Die beiden Wissenschaftlerinnen und Wissenschaftler der JLU haben Reaktionen auf bestimmte Sinnesreize im Gehirn von Versuchspersonen mit neuronalen Netzwerken verglichen, die sie mithilfe künstlicher Intelligenz entwickelt hatten. Nur eines dieser computergesteuerten Netzwerke reagierte ähnlich wie ein menschliches Gehirn auf vermeintliche Gesichtsmerkmale in unbelebten Objekten – nämlich dasjenige, das zuvor gleichzeitig darin geschult wurde, Gesichter zu identifizieren und Objekte in verallgemeinerbare Kategorien einzuordnen.

„Dieses Ergebnis deutet darauf hin, dass diese Sinnestäuschung auch beim Menschen darauf zurückzuführen ist, dass unser Gehirn zeitgleich gelernt hat, Gesichter zu erkennen und Objekte zu kategorisieren“, sagt Prof.
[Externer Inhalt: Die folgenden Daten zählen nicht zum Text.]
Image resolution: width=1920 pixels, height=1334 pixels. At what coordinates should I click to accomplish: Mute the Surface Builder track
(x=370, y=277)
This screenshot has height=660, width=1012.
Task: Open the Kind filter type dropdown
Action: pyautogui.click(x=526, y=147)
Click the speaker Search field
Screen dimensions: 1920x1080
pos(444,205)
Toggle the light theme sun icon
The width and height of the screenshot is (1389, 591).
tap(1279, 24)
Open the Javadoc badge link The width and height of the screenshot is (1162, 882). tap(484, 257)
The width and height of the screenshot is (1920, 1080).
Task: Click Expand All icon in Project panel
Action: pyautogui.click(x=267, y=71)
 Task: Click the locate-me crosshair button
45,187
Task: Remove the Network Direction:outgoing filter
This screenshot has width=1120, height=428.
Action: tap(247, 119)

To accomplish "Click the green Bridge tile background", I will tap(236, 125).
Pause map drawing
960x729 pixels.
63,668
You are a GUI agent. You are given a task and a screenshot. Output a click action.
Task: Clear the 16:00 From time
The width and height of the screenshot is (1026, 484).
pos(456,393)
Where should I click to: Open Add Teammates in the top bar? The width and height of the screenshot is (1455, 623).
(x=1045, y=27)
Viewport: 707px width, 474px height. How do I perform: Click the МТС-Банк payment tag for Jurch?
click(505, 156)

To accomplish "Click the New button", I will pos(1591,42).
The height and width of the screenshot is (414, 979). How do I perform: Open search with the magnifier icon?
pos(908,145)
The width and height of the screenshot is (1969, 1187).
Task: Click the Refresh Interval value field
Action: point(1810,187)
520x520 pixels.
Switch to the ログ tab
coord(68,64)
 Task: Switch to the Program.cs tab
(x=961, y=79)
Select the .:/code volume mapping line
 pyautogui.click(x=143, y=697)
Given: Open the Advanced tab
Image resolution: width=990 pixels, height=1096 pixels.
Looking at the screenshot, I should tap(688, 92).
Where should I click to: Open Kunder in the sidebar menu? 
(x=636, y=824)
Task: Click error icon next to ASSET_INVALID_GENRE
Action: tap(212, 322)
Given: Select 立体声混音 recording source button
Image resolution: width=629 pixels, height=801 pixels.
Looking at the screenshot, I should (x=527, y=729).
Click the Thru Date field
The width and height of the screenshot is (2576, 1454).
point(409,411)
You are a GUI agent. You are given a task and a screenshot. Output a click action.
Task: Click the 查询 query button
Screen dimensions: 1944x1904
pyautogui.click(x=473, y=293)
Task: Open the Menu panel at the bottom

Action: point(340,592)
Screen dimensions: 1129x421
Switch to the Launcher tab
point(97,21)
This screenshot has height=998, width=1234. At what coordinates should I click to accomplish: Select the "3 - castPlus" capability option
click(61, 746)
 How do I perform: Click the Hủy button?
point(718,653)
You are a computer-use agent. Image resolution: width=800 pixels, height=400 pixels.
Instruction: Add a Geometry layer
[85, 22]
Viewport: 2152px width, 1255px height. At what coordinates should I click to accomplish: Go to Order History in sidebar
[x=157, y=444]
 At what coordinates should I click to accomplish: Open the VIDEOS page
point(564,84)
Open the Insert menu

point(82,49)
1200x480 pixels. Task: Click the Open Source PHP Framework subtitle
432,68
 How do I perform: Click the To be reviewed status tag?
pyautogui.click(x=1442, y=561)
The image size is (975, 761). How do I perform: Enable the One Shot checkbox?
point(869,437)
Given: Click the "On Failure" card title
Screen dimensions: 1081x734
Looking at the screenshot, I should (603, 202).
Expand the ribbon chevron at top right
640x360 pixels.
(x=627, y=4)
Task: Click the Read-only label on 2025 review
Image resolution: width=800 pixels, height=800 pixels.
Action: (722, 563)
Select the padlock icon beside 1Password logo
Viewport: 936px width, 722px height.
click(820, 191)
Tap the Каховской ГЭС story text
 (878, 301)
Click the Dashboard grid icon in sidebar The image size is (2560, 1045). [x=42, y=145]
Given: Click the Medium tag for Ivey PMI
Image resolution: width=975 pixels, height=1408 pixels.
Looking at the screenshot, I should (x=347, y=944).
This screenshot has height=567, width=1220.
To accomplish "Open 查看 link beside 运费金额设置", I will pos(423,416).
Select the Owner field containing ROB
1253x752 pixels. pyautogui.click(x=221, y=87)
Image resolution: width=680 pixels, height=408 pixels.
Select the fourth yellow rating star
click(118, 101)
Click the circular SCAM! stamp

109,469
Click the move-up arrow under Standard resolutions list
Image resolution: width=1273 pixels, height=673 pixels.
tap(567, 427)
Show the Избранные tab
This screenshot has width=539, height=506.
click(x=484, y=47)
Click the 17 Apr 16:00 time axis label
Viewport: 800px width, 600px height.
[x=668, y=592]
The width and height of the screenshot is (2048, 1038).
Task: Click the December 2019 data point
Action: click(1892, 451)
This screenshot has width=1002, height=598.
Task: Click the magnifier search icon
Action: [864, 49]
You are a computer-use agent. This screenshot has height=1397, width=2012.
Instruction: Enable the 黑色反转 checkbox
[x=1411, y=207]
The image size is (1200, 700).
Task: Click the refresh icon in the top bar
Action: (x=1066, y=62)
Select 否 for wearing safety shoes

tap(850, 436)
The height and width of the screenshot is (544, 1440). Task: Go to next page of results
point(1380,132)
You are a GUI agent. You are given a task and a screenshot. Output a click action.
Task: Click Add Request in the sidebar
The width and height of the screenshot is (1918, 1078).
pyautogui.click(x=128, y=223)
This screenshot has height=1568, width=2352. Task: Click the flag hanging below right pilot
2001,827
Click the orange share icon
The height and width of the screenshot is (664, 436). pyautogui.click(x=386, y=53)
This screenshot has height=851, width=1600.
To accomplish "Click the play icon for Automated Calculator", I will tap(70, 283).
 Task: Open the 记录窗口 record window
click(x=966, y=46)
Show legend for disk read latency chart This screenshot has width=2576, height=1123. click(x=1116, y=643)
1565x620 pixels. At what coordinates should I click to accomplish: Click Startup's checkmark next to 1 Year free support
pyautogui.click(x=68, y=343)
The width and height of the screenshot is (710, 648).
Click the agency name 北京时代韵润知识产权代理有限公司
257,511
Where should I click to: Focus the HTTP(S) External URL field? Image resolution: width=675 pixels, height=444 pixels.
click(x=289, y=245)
Dr. Katharina Dobs, Professorin für Angewandte Informatik mit dem Schwerpunkt Kognitive Systeme. „Wenn wir also in unserem Kaffeeschaum oder in den Wolken ein Gesicht sehen, ist das keine zufällige Kuriosität, sondern ein systematisches Nebenprodukt der Optimierung unseres Gehirns.“

Die Studie leistet laut der Letztautorin nicht nur einen Beitrag dazu, die möglichen Ursachen der Gesichtspareidolie zu ergründen – die Forschenden wollen damit auch auf das Potenzial künstlicher neuronaler Netzwerke aufmerksam machen, um andere komplexe Phänomene rund um das menschliche Sehen zu erforschen. 

Prof. Dobs arbeitet im interdisziplinären Bereich der Wahrnehmungsforschung, der derzeit auch an der Exzellenzcluster-Initiative „The Adaptive Mind“ in der bundesweiten Exzellenzstrategie beteiligt ist. Für Studierende, die sich für das Forschungsgebiet interessieren, bietet die JLU den internationalen Master-Studiengang „Mind, Brain and Behaviour“ an.